Assume (1). Let $\mathcal{F}^ n$, $d : \mathcal{F}^ n \to \mathcal{F}^{n + 1}$ be as in the construction of $\omega (K_0)$. The nullity of $\omega (K_0)$ implies that the map
\[ \omega = d \circ d : \mathcal{F}_0^\bullet \longrightarrow (\mathcal{F}_0^\bullet \otimes _{\mathcal{O}_0} \mathcal{I})[2] \]
is zero in $D(\mathcal{O}_0)$. By definition of the derived category as the localization of the homotopy category of complexes of $\mathcal{O}_0$-modules, there exists a quasi-isomorphism $\alpha : \mathcal{G}_0^\bullet \to \mathcal{F}_0^\bullet $ such that there exist $\mathcal{O}_0$-modules maps $h^ n : \mathcal{G}_0^ n \to \mathcal{F}_0^{n + 1} \otimes _\mathcal {O} \mathcal{I}$ with
\[ \omega \circ \alpha = d_{\mathcal{F}_0^\bullet \otimes \mathcal{I}} \circ h + h \circ d_{\mathcal{G}_0^\bullet } \]
We set
\[ \mathcal{H}^ n = \mathcal{F}^ n \times _{\mathcal{F}^ n_0} \mathcal{G}_0^ n \]
and we define
\[ d' : \mathcal{H}^ n \longrightarrow \mathcal{H}^{n + 1},\quad (f^ n, g_0^ n) \longmapsto (d(f^ n) - h^ n(g_0^ n), d(g_0^ n)) \]
with obvious notation using that $\mathcal{F}_0^{n + 1} \otimes _{\mathcal{O}_0} \mathcal{I} = \mathcal{F}^{n + 1} \otimes _\mathcal {O} \mathcal{I} = \mathcal{I}\mathcal{F}^{n + 1} \subset \mathcal{F}^{n + 1}$. Then one checks $d' \circ d' = 0$ by our choice of $h^ n$ and definition of $\omega $. Hence $\mathcal{H}^\bullet $ defines an object in $D(\mathcal{O})$. On the other hand, there is a short exact sequence of complexes of $\mathcal{O}$-modules
\[ 0 \to \mathcal{F}_0^\bullet \otimes _{\mathcal{O}_0} \mathcal{I} \to \mathcal{H}^\bullet \to \mathcal{G}_0^\bullet \to 0 \]
We still have to show that $\mathcal{H}^\bullet \otimes _\mathcal {O}^\mathbf {L} \mathcal{O}_0$ is isomorphic to $K_0$. Choose a quasi-isomorphism $\mathcal{E}^\bullet \to \mathcal{H}^\bullet $ where $\mathcal{E}^\bullet $ is a bounded above complex of flat $\mathcal{O}$-modules.

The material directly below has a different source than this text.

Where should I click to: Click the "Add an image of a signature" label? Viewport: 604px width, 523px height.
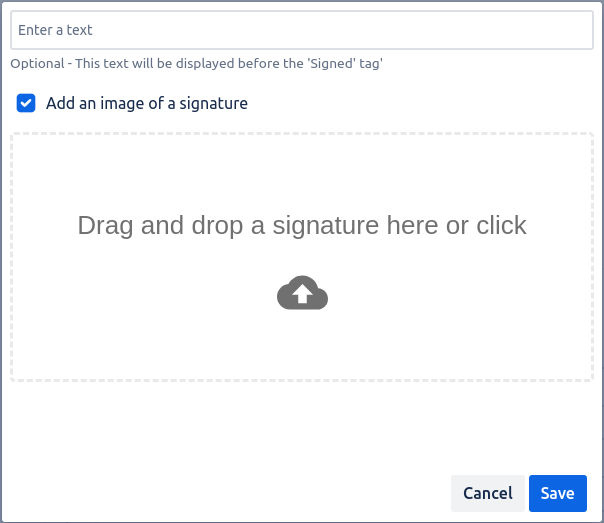[147, 103]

We obtain a commutative diagram
\[ \xymatrix{ 0 \ar[r] & \mathcal{E}^\bullet \otimes _\mathcal {O} \mathcal{I} \ar[d]^\beta \ar[r] & \mathcal{E}^\bullet \ar[d]^\gamma \ar[r] & \mathcal{E}_0^\bullet \ar[d]^\delta \ar[r] & 0 \\ 0 \ar[r] & \mathcal{F}_0^\bullet \otimes _{\mathcal{O}_0} \mathcal{I} \ar[r] & \mathcal{H}^\bullet \ar[r] & \mathcal{G}_0^\bullet \ar[r] & 0 } \]

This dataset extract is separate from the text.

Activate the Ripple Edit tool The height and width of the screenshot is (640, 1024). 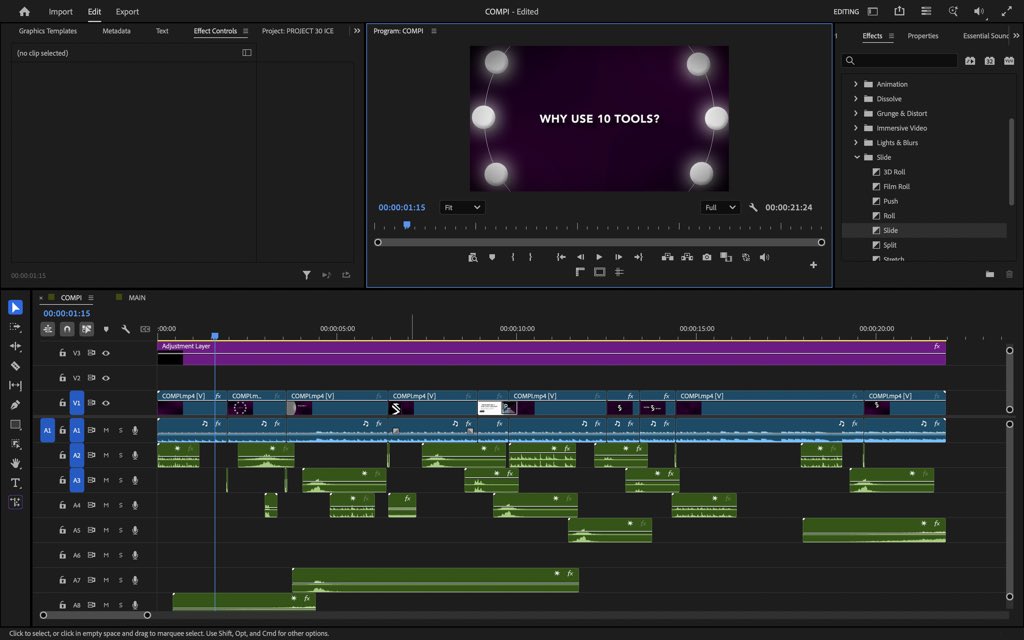(x=15, y=348)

We claim that $\delta $ is a quasi-isomorphism. Since $H^ i(\delta )$ is an isomorphism for $i \gg 0$, we can use descending induction on $n$ such that $H^ i(\delta )$ is an isomorphism for $i \geq n$. Observe that $\mathcal{E}^\bullet \otimes _\mathcal {O} \mathcal{I}$ represents $\mathcal{E}_0^\bullet \otimes _{\mathcal{O}_0}^\mathbf {L} \mathcal{I}$, that $\mathcal{F}_0^\bullet \otimes _{\mathcal{O}_0} \mathcal{I}$ represents $\mathcal{G}_0^\bullet \otimes _{\mathcal{O}_0}^\mathbf {L} \mathcal{I}$, and that $\beta = \delta \otimes _{\mathcal{O}_0}^\mathbf {L} \text{id}_\mathcal {I}$ as maps in $D(\mathcal{O}_0)$. This is true because $\beta = (\alpha \otimes \text{id}_\mathcal {I}) \circ (\delta \otimes \text{id}_\mathcal {I})$. Suppose that $H^ i(\delta )$ is an isomorphism in degrees $\geq n$. Then the same is true for $\beta $ by what we just said and Lemma 91.16.3. Then we can look at the diagram
\[ \xymatrix{ H^{n - 1}(\mathcal{E}^\bullet \otimes _\mathcal {O} \mathcal{I}) \ar[r] \ar[d]^{H^{n - 1}(\beta )} & H^{n - 1}(\mathcal{E}^\bullet ) \ar[r] \ar[d] & H^{n - 1}(\mathcal{E}_0^\bullet ) \ar[r] \ar[d]^{H^{n - 1}(\delta )} & H^ n(\mathcal{E}^\bullet \otimes _\mathcal {O} \mathcal{I}) \ar[r] \ar[d]^{H^ n(\beta )} & H^ n(\mathcal{E}^\bullet ) \ar[d] \\ H^{n - 1}(\mathcal{F}_0^\bullet \otimes _\mathcal {O} \mathcal{I}) \ar[r] & H^{n - 1}(\mathcal{H}^\bullet ) \ar[r] & H^{n - 1}(\mathcal{G}_0^\bullet ) \ar[r] & H^ n(\mathcal{F}_0^\bullet \otimes _\mathcal {O} \mathcal{I}) \ar[r] & H^ n(\mathcal{H}^\bullet ) } \]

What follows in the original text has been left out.